- [PROBLEM]: Gather and copy out every line of the records below that contains the string "option". Case counts.

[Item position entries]
* Start *

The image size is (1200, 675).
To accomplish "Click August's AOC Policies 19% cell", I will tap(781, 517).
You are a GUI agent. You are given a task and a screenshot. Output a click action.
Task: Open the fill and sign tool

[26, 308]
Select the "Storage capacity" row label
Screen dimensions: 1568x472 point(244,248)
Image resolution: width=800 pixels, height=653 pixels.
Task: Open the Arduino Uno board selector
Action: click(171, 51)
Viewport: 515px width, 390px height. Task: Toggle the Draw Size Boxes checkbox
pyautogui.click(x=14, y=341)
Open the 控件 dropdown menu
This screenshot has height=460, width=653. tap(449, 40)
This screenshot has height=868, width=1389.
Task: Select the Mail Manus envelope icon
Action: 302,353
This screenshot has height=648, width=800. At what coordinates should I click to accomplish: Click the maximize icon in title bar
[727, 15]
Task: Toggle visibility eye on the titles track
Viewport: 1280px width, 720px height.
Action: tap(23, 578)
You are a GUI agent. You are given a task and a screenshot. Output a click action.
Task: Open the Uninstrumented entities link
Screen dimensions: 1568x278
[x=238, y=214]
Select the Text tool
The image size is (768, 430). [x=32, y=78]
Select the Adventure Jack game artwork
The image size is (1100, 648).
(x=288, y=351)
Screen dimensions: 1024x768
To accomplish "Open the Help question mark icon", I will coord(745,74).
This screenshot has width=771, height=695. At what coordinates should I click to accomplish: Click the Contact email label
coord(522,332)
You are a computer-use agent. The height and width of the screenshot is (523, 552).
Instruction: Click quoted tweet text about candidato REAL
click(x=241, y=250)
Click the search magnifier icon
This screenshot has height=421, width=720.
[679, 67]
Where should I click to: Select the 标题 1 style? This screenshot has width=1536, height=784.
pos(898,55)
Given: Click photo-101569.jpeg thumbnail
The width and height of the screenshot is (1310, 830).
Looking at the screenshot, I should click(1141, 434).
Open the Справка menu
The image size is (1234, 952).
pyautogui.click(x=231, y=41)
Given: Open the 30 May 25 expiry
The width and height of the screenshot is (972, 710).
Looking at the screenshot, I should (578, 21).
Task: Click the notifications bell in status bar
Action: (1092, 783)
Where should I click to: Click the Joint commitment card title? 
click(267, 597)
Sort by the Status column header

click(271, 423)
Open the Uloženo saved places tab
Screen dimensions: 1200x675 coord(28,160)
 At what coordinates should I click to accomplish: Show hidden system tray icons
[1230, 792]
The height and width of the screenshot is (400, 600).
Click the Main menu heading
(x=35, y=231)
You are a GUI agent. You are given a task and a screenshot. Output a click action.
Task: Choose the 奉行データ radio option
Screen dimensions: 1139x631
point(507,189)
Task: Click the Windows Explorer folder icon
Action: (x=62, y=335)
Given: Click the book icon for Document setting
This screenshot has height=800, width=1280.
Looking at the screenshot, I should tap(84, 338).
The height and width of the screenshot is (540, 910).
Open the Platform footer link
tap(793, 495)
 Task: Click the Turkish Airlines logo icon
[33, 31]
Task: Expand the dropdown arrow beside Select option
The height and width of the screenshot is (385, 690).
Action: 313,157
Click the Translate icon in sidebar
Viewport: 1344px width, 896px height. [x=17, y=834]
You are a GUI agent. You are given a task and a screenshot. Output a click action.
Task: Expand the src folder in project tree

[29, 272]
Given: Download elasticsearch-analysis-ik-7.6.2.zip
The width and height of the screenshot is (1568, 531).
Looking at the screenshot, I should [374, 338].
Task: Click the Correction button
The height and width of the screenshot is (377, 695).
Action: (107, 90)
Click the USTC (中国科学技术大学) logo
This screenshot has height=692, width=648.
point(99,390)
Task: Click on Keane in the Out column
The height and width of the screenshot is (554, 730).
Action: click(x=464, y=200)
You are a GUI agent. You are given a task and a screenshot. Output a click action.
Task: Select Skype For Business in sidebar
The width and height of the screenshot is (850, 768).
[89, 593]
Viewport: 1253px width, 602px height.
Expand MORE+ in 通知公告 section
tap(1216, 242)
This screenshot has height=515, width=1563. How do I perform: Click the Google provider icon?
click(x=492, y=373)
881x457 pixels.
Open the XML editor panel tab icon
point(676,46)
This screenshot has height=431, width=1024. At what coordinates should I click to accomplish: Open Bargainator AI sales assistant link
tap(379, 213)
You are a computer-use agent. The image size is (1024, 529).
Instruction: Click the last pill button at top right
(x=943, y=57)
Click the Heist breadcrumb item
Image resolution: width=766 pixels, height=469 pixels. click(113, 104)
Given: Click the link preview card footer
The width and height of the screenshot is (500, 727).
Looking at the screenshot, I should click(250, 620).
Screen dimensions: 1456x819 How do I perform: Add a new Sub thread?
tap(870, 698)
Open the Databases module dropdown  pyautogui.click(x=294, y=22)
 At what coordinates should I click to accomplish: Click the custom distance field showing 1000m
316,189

* End *

- [THE RESPONSE]:
Task: Choose the 奉行データ radio option
Task: Expand the dropdown arrow beside Select option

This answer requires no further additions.